Scarr's Pizza is a pizzeria at 35 Orchard Street on the Lower East Side of Manhattan, New York City.

The restaurant was founded in 2016 by Scarr Pimentel, a New York native who learned to make pizza at Lombardi's.

The restaurant's staff mills some of the wheat for the restaurant's fermented crust in the pizzeria's basement daily, mixing it with flour from upstate New York in a compromise to keep up with demand. It is the only pizza-by-the-slice restaurant milling its own flour in New York, according to Serious Eats.

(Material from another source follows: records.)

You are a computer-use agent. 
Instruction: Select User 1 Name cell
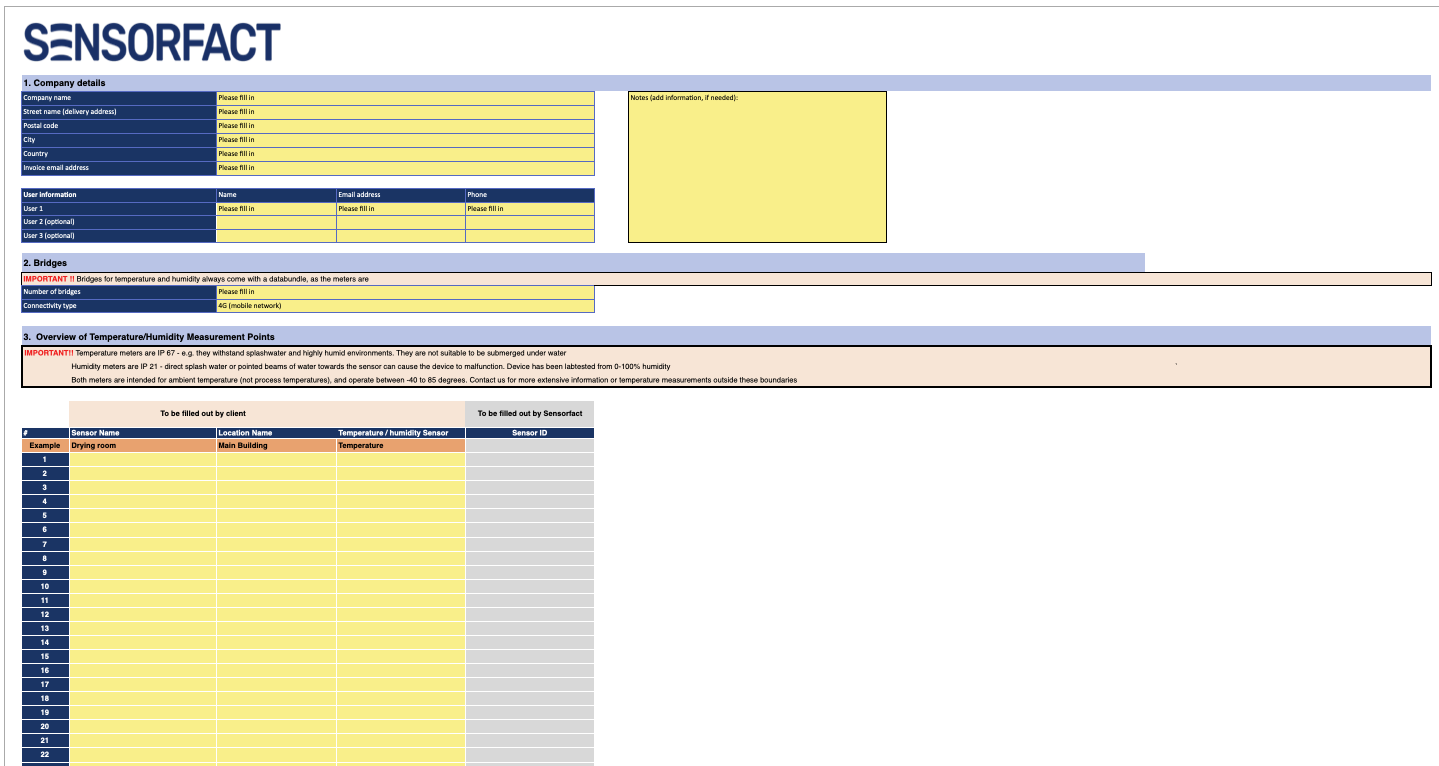pyautogui.click(x=276, y=209)
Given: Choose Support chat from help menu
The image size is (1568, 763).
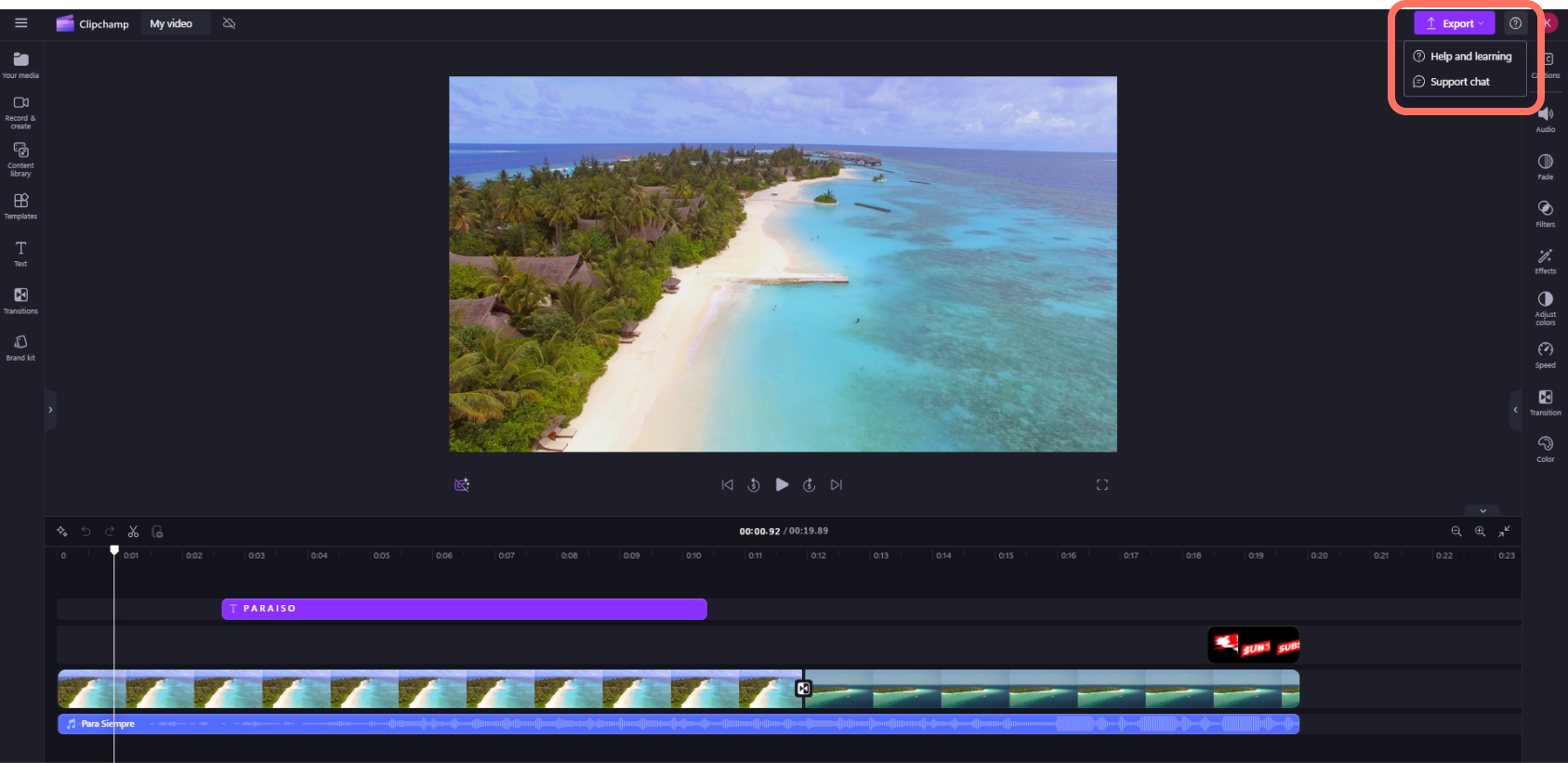Looking at the screenshot, I should coord(1459,82).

Gothamist wrote that its cheese is a combination of three types of mozzarella and sauce is made fresh.

The restaurant sourced much of its decor from a bowling alley which, in combination with its wood paneled walls, and letter boards, is intended to recreate the diner-like aesthetic of neighborhood pizzerias from the 1970s or 1980s. Several reviewers praised the dough, cheese, sauce, and ingredient selection, and it was named one of the best pizza slices in New York by the New York Times, Gothamist, The New Yorker, and Serious Eats. In a mixed review by The Infatuation, Bryan Kim wrote that Scarr's works better if you think of it as a bar that serves pizza rather than expect a comfortable sit-down restaurant.

A second location in a food hall in Midtown Manhattan was planned, but was postponed due to the COVID-19 pandemic. In June 2023, the main location moved to a larger space across the street, from 22 to 35 Orchard Street.